Reproduce the rows below verbatim, starting with the line that contains "Task: Open the 点我扫码 QR code icon" and going on through the line that contains "(x=738, y=132)", with both of those lines included.

**Data provided:**
/---

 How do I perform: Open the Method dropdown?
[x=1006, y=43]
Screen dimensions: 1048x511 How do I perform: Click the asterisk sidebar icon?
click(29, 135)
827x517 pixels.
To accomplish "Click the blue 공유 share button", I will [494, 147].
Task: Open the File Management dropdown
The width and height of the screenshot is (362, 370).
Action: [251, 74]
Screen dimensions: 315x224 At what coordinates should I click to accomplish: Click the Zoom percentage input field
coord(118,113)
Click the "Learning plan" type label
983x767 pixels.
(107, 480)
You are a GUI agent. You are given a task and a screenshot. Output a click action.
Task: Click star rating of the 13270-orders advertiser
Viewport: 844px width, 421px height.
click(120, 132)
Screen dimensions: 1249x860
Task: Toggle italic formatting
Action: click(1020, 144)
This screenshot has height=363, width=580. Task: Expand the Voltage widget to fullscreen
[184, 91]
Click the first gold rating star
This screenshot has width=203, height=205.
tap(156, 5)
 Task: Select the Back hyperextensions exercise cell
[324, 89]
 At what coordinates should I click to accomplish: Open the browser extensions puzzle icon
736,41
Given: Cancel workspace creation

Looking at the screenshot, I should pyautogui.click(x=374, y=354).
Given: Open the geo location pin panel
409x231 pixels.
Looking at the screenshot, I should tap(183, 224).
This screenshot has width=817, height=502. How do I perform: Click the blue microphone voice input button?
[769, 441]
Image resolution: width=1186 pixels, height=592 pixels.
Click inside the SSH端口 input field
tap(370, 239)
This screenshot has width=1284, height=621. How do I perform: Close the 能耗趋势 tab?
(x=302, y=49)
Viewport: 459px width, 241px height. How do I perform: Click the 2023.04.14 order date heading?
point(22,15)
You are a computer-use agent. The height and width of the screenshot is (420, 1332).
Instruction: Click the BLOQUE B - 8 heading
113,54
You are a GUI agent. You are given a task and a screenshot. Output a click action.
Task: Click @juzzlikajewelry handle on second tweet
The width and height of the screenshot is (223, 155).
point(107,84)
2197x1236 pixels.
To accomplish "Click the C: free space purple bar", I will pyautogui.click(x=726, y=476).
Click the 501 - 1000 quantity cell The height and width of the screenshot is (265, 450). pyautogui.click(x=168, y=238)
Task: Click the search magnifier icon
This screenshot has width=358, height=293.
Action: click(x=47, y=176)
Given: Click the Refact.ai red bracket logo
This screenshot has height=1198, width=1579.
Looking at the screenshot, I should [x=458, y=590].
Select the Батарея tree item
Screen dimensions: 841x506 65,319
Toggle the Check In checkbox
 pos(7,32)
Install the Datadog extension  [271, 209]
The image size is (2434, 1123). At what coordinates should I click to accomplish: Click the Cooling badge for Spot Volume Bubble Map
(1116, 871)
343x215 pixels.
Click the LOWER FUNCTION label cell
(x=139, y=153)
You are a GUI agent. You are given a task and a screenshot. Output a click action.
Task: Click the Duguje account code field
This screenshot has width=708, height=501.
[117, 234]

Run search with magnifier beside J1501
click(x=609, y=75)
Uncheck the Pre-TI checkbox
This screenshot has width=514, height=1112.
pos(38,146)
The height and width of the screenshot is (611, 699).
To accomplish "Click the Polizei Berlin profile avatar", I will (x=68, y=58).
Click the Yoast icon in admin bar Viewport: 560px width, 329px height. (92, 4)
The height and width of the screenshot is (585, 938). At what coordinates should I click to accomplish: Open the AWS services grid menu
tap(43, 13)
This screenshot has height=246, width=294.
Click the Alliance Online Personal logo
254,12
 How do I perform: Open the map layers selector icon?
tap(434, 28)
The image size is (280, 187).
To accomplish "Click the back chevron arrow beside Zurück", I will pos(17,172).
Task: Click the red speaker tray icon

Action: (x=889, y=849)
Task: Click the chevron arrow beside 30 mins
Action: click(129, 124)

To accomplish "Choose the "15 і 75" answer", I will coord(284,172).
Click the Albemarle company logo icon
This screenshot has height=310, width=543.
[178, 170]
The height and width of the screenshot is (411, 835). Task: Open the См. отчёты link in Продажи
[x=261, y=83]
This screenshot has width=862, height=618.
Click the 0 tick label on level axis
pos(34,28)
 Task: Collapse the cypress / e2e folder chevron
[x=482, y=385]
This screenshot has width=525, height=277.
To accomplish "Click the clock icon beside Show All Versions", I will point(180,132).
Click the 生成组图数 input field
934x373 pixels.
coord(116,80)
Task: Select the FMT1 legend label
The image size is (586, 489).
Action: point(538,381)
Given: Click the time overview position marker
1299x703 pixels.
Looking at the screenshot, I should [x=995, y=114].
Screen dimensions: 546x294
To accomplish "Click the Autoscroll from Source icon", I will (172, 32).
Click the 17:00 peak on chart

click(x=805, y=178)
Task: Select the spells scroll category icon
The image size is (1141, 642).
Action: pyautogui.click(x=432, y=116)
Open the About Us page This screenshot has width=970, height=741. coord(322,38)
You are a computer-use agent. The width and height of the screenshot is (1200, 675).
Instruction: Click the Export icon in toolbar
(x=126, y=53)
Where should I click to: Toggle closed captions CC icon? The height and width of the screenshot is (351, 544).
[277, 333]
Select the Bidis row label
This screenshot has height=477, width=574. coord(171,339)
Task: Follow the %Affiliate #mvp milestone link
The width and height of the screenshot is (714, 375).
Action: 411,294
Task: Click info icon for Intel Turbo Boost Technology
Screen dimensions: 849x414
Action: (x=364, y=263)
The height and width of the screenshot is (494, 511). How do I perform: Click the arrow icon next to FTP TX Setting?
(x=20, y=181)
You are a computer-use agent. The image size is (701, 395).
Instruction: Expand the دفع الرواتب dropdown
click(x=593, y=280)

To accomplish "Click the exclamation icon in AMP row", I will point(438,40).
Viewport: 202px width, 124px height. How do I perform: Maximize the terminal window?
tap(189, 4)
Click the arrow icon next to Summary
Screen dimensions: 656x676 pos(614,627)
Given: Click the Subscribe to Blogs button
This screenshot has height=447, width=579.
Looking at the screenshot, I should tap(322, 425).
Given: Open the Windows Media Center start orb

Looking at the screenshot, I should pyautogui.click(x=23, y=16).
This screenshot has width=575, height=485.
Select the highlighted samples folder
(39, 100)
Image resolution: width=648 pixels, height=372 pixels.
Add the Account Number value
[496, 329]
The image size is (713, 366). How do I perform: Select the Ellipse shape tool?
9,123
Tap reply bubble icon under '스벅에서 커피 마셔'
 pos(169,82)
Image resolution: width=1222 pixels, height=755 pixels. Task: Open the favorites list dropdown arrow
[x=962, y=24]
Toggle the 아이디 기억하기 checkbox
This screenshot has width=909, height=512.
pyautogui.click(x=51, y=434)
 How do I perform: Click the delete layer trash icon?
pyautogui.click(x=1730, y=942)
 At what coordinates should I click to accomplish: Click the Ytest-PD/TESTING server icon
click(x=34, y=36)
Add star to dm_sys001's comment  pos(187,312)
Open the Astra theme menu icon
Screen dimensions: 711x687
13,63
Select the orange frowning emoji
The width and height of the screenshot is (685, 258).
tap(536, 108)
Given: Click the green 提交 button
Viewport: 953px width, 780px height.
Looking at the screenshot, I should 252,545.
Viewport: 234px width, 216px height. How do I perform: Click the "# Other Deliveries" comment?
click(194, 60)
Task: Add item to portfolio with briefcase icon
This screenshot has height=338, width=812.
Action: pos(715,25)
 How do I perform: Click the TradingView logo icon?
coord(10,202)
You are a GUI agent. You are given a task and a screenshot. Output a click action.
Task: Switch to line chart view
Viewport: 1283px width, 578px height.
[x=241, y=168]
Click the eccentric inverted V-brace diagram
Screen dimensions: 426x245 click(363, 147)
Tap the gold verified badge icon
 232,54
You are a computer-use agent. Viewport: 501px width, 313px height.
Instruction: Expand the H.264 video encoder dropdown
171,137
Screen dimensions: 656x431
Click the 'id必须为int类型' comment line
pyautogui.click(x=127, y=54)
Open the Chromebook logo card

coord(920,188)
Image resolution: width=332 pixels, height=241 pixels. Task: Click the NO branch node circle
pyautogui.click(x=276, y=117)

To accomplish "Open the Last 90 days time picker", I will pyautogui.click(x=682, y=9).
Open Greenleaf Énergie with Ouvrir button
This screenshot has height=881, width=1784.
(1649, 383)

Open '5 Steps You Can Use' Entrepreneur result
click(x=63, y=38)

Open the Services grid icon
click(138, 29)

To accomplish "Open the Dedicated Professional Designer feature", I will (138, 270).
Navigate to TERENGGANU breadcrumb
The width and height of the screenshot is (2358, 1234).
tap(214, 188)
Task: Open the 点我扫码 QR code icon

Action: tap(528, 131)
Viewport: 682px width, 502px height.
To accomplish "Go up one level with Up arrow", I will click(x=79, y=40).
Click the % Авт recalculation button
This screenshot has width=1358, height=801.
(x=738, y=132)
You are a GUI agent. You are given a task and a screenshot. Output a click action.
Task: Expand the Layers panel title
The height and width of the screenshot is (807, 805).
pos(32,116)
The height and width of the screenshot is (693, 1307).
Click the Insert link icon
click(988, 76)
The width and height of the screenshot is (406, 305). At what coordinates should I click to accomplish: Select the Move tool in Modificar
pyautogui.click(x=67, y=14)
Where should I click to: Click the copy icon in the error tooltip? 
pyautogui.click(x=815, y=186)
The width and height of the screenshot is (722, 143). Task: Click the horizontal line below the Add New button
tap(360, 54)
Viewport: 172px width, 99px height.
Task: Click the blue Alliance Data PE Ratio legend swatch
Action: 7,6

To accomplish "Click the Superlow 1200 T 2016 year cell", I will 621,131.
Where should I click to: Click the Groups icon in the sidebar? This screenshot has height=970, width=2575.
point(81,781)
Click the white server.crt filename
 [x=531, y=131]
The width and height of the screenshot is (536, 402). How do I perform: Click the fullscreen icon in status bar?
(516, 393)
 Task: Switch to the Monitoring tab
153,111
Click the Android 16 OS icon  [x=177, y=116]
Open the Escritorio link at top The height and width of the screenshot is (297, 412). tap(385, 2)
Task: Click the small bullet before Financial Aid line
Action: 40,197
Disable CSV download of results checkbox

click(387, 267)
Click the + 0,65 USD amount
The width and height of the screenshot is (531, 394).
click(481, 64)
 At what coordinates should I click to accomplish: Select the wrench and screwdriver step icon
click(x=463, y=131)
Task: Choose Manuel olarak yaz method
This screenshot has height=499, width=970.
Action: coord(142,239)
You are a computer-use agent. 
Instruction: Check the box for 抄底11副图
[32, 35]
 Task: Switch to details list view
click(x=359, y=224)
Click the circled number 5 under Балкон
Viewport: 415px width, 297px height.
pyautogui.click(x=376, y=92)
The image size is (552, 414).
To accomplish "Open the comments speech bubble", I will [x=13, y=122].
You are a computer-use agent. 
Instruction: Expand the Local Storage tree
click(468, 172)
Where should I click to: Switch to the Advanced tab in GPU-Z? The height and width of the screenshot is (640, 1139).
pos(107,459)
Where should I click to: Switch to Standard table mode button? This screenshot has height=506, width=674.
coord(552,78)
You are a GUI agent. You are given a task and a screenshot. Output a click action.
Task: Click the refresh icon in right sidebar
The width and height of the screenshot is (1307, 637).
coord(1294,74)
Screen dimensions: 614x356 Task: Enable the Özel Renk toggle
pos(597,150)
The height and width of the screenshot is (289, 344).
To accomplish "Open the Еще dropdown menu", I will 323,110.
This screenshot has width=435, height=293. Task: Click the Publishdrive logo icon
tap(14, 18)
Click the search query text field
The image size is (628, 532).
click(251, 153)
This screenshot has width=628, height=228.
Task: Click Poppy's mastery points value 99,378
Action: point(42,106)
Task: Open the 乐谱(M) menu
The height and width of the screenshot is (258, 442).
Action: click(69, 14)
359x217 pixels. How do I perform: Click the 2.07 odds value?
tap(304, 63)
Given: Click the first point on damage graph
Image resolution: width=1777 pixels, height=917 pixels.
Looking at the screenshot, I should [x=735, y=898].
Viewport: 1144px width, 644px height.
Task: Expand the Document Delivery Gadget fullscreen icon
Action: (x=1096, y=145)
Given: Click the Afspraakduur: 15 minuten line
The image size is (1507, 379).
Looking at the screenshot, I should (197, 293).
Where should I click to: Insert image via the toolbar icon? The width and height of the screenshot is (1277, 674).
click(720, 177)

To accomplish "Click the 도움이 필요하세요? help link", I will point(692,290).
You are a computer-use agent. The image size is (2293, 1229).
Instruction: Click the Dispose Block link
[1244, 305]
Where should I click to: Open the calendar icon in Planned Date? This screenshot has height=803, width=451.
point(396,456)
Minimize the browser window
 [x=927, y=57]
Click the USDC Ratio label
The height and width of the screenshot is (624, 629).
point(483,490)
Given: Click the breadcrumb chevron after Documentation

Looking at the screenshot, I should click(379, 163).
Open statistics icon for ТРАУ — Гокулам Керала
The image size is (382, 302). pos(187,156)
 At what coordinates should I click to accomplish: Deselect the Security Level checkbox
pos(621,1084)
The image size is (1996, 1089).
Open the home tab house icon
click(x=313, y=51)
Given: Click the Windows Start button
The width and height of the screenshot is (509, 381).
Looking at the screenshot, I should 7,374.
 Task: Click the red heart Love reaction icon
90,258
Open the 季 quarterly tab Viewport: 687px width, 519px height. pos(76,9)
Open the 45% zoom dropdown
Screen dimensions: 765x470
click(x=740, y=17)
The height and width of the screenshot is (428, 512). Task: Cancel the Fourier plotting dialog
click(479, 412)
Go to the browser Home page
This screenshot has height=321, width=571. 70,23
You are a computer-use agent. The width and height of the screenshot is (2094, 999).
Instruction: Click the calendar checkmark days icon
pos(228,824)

\---

**Result for this exercise:**
Task: Open the 点我扫码 QR code icon

Action: tap(528, 131)
Viewport: 682px width, 502px height.
To accomplish "Go up one level with Up arrow", I will click(x=79, y=40).
Click the % Авт recalculation button
This screenshot has width=1358, height=801.
(x=738, y=132)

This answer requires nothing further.